DOCUMENT SEGMENT
I do not **heart** sweet potatoes!

We all have things that are distasteful to us. We avoid them like the plague. It is a form of self-preservation I suppose. My aversion to baked sweet potatoes is strong and I can't seem to find any way through the struggle to eat these ghastly things. Many have praised the health benefits of sweet potatos and have tried to offer 'dressed up' recipes to me in hopes I could enjoy them. Knowing something is good for you and following through to eat it is two entirely different things.

God's word, at least for me, contains sweet potatoes. There are passages and themes that I dislike and have in the past tried to avoid. I tried to 'dress them up' and offer them to congregations without effect. Pastoral ministry is a joy except when it is not. I love to teach and preach about Jesus Christ and His love. I encourage congregations about God's grace and mercy. These are words that God places on my heart to provide truth and hope. And then come the sweet potato scriptures that I dislike.

JOB 1
Set out the rows from the line with "I will 955,13." up to and including the line with "Action: tap(1315, 432)" as a numbered list, leaving out blank lines.

PROVIDED RECORDS
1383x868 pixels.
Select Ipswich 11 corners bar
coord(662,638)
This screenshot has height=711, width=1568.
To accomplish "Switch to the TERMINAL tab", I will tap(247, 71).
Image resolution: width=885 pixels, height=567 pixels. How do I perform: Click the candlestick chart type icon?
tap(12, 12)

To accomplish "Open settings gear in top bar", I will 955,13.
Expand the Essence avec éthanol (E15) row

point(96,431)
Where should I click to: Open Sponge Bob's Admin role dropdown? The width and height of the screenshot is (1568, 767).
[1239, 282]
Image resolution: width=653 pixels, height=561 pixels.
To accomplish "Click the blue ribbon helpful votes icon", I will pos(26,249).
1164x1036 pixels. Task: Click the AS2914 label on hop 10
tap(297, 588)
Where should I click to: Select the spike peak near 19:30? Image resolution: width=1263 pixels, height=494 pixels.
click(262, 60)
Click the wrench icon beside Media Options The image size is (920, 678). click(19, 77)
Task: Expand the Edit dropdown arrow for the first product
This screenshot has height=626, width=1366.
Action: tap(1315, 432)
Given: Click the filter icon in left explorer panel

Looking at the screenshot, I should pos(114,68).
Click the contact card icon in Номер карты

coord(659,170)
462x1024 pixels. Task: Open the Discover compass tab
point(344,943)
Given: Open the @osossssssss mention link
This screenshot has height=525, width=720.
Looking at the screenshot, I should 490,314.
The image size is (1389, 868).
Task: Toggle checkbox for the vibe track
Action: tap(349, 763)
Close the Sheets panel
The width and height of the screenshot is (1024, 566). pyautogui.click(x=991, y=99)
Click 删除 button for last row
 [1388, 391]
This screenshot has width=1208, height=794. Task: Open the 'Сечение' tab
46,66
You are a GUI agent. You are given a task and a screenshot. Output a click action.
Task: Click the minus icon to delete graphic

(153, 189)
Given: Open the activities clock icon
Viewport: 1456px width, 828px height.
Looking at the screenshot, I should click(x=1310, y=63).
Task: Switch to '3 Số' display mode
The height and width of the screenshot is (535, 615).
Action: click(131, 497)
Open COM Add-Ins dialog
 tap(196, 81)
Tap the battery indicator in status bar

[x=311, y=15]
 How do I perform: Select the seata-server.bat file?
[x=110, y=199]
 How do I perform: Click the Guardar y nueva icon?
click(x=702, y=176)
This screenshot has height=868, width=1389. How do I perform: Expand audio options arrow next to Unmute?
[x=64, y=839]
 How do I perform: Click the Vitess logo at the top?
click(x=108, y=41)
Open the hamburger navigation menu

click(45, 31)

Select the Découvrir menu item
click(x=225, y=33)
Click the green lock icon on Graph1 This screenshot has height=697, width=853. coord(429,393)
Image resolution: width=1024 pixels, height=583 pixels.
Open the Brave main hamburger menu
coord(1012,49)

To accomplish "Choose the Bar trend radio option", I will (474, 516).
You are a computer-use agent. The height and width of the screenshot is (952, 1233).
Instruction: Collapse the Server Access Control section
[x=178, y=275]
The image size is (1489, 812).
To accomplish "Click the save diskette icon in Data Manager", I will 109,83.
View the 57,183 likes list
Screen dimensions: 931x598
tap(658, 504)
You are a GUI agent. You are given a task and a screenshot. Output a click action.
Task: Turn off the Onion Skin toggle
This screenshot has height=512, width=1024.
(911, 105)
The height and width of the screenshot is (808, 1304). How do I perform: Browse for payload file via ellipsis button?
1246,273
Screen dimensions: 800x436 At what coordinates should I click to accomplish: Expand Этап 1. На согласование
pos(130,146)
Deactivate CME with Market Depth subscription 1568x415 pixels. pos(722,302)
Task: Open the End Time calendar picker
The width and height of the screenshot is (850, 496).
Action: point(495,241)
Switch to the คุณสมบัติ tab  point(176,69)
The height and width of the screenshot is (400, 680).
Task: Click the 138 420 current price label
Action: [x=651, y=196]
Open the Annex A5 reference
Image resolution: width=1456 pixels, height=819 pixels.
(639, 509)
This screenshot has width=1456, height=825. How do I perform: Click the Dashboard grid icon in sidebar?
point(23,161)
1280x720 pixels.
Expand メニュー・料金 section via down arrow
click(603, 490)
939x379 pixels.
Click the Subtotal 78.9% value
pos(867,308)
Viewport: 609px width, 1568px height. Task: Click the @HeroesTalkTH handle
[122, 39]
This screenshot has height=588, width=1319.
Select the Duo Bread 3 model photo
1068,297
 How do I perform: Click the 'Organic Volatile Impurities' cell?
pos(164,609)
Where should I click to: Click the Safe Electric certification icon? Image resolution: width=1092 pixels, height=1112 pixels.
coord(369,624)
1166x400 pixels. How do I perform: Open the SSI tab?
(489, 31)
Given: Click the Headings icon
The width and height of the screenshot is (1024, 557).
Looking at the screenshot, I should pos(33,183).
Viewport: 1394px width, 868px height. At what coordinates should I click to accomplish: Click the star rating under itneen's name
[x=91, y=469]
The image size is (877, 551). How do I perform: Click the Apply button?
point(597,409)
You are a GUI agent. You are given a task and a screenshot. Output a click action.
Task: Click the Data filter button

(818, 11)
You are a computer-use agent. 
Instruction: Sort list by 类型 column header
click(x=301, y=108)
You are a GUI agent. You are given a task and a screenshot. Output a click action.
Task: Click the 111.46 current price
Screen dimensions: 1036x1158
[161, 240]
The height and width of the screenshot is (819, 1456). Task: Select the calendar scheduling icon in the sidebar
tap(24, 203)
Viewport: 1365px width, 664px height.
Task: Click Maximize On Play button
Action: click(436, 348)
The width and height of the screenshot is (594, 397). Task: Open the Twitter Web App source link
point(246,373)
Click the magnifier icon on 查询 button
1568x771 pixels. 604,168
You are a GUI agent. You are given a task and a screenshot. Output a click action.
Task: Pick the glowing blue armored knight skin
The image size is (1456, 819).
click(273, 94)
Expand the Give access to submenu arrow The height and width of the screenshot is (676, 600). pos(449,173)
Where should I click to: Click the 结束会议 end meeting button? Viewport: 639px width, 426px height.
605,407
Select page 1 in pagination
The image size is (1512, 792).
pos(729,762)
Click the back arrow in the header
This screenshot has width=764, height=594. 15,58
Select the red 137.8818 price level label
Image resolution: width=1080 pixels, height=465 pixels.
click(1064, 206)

JOB 2
Answer these about the piece on sweet potatoes:
(a) What kind of sweet potatoes does the writer have a strong aversion to?
(b) What have others offered the writer in hopes the writer could enjoy sweet potatoes?
(c) What does the writer call pastoral ministry, except when it is not?

PROBLEM SOLUTION 1
1. To accomplish "Open settings gear in top bar", I will 955,13.
2. Expand the Essence avec éthanol (E15) row
3. point(96,431)
4. Where should I click to: Open Sponge Bob's Admin role dropdown? The width and height of the screenshot is (1568, 767).
5. [1239, 282]
6. Image resolution: width=653 pixels, height=561 pixels.
7. To accomplish "Click the blue ribbon helpful votes icon", I will pos(26,249).
8. 1164x1036 pixels. Task: Click the AS2914 label on hop 10
9. tap(297, 588)
10. Where should I click to: Select the spike peak near 19:30? Image resolution: width=1263 pixels, height=494 pixels.
11. click(262, 60)
12. Click the wrench icon beside Media Options The image size is (920, 678). click(19, 77)
13. Task: Expand the Edit dropdown arrow for the first product
14. This screenshot has height=626, width=1366.
15. Action: tap(1315, 432)

PROBLEM SOLUTION 2
(a) Baked sweet potatoes.
(b) 'Dressed up' recipes.
(c) A joy.